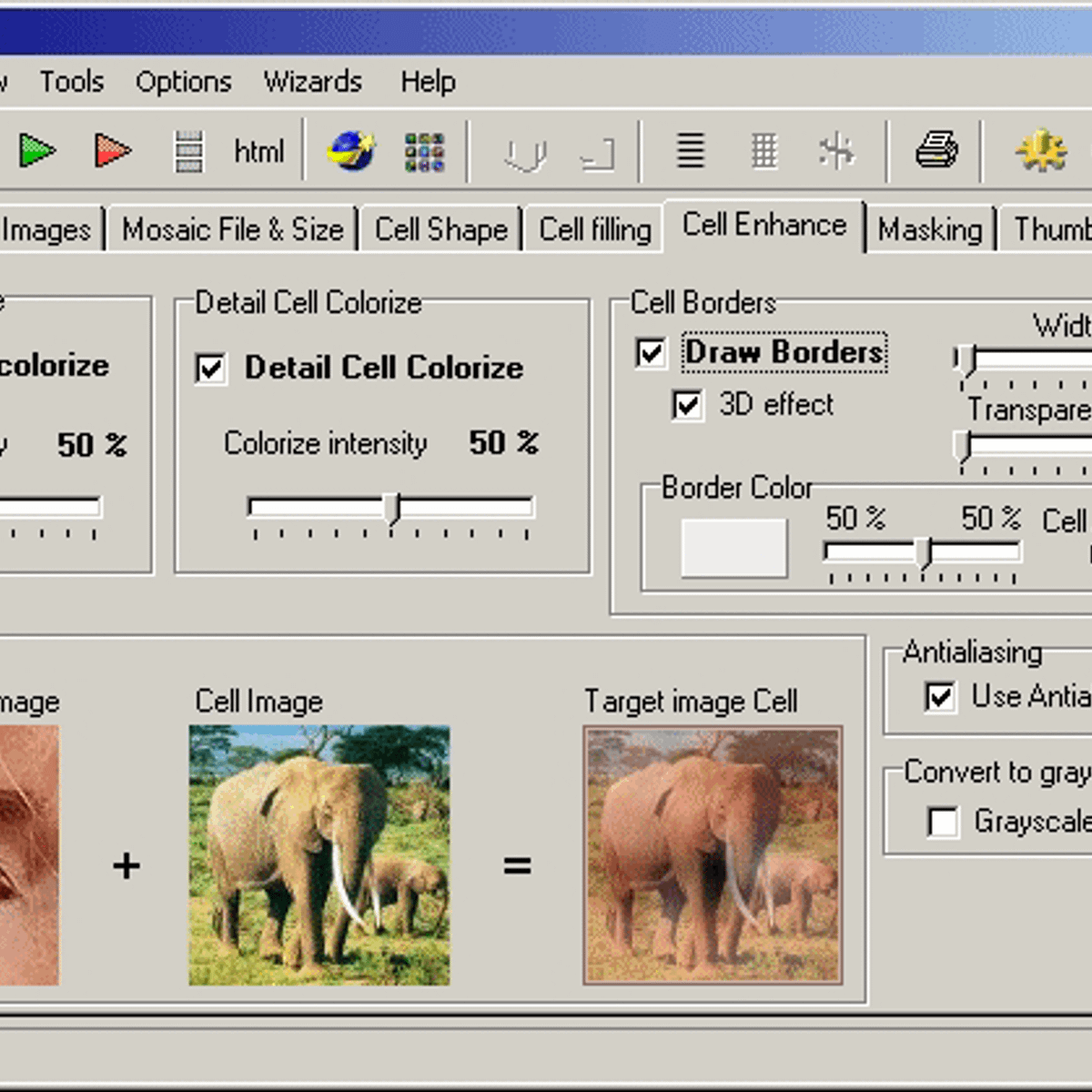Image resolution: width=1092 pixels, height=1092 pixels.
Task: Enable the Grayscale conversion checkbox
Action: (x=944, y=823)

* * *

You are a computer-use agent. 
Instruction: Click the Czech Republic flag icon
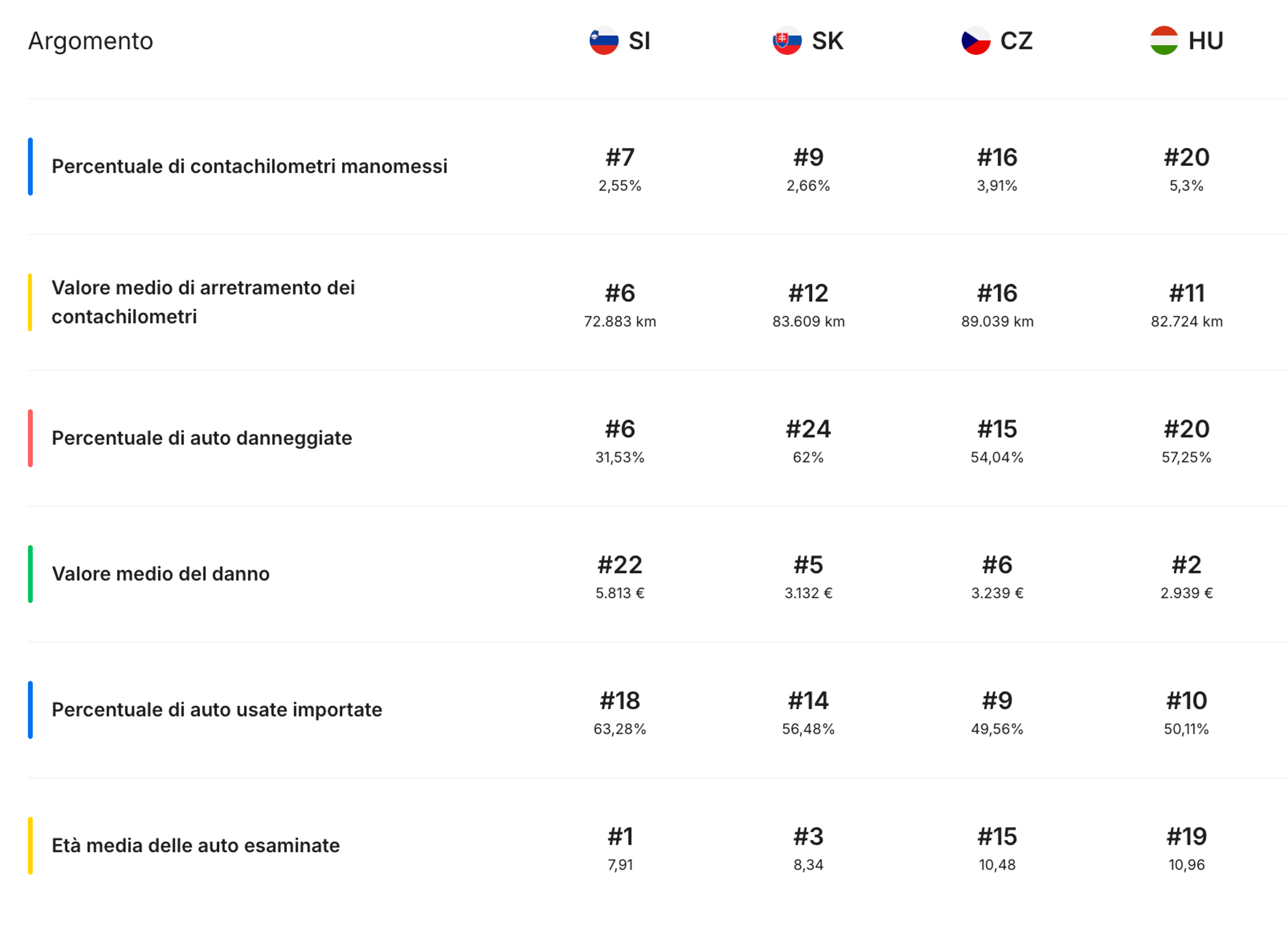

--

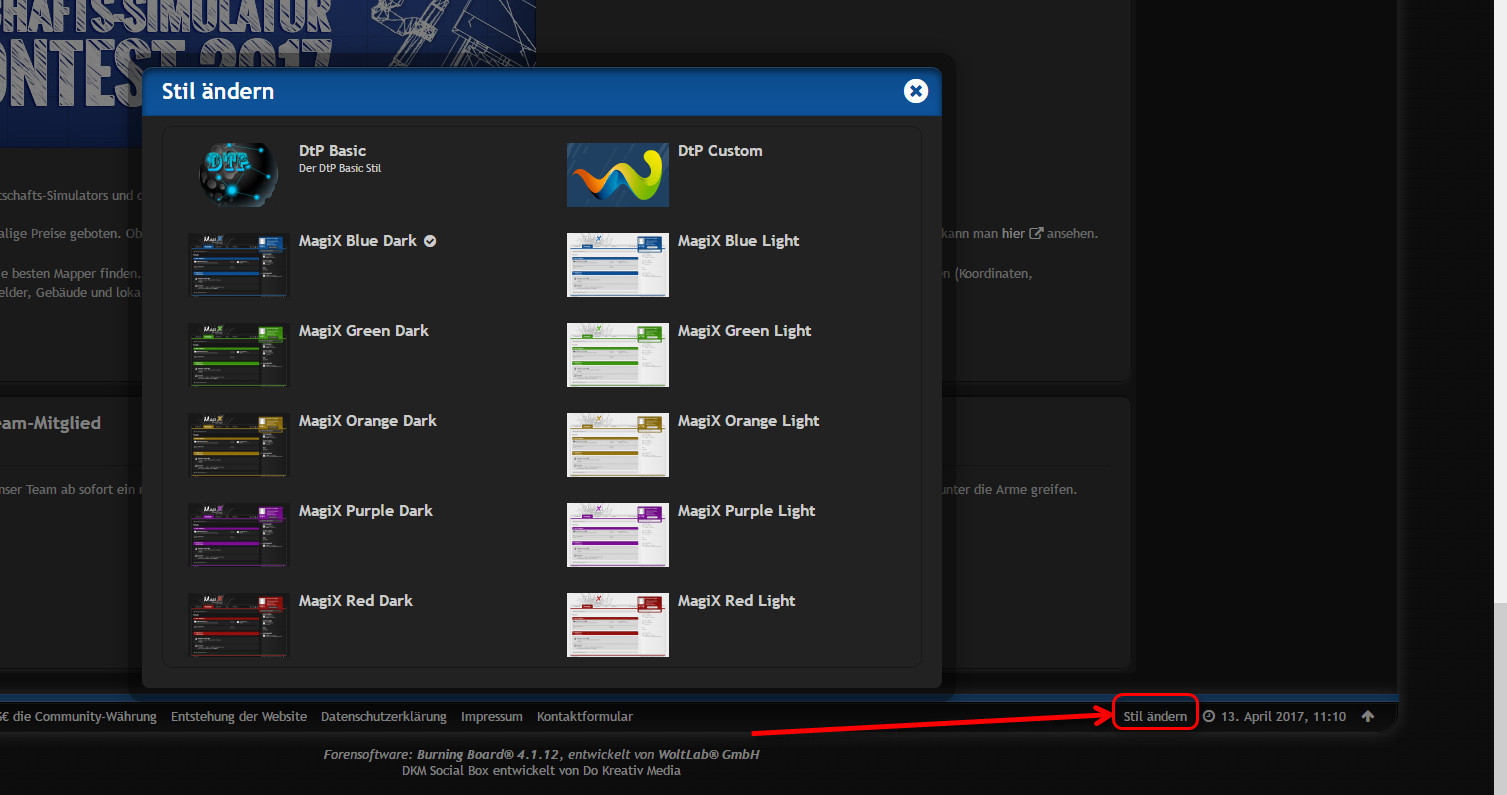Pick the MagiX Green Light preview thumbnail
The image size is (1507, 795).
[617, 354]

## Problem statement
In the listing above, find the line with "You are a computer-use agent." and the line with "Instruction: Click the", then reproduce both and every line between them exactly.

## Your solution
You are a computer-use agent. 
Instruction: Click the Czech Republic flag icon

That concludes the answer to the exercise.